In the case of Ubuntu–like all linux distributions–the “product,” is a specific and tailored collection of widgets. And this is a pretty good open source business model: take a bunch of tools, customize them, make sure they install and work together, and then package them as some sort of suite. While I think that this software ecosystem thing is pretty cool, it’s not easy to get started with, and unless users really know what they’re doing it requires more than a bit of fidgeting. Distributions solve this problem and make a space for individuals and groups to monetize this “free” software. Which is of course good for (almost) everyone involved.

Anyway, I’ve been going on for way too long. I’m not–by a long shot–done thinking (and writing) about these issues, so expect a continuation of this soon.

Onward and Upward!



Notes:
  1. In the case of software, I think people should be understood as cooperate IT devisions, more than individuals 

  2. There are clearly a lot of exceptions, particularly in this particularly moment, where we’re seeing projects that in this respect look more like proprietary software. This is I think in part intentional as a means of competing with proprietary software. And I’m building to the other “in part.” So lets wait for it, shall we? 

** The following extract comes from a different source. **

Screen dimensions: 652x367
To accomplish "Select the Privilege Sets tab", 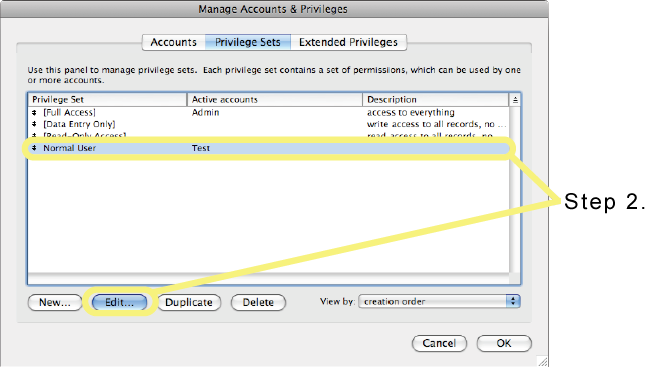I will point(248,42).
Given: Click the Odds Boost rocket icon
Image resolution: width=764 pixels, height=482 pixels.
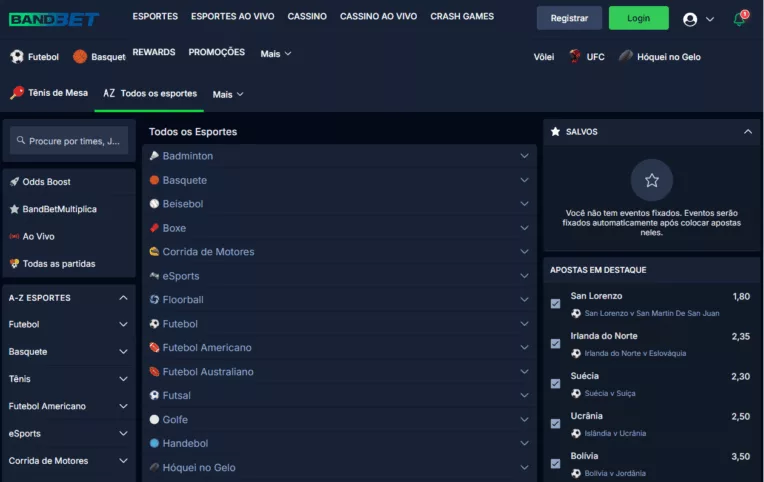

  3. Clearly this is just my opinion. Every so often I want to try and like GNOME, but I always find it to be a less then pleasurable experience. The GUIs don’t make a lot of sense unless you know what the shell commands that they’re wrapping are, to say nothing of the really poor use of space (that’s tangential, but probably my largest gripe with GNOME). Interestingly I started using a different window manager (awesome), which accesses gtk, and I was very surprised to find that some of the gnome apps were actually pretty decent. Who knew!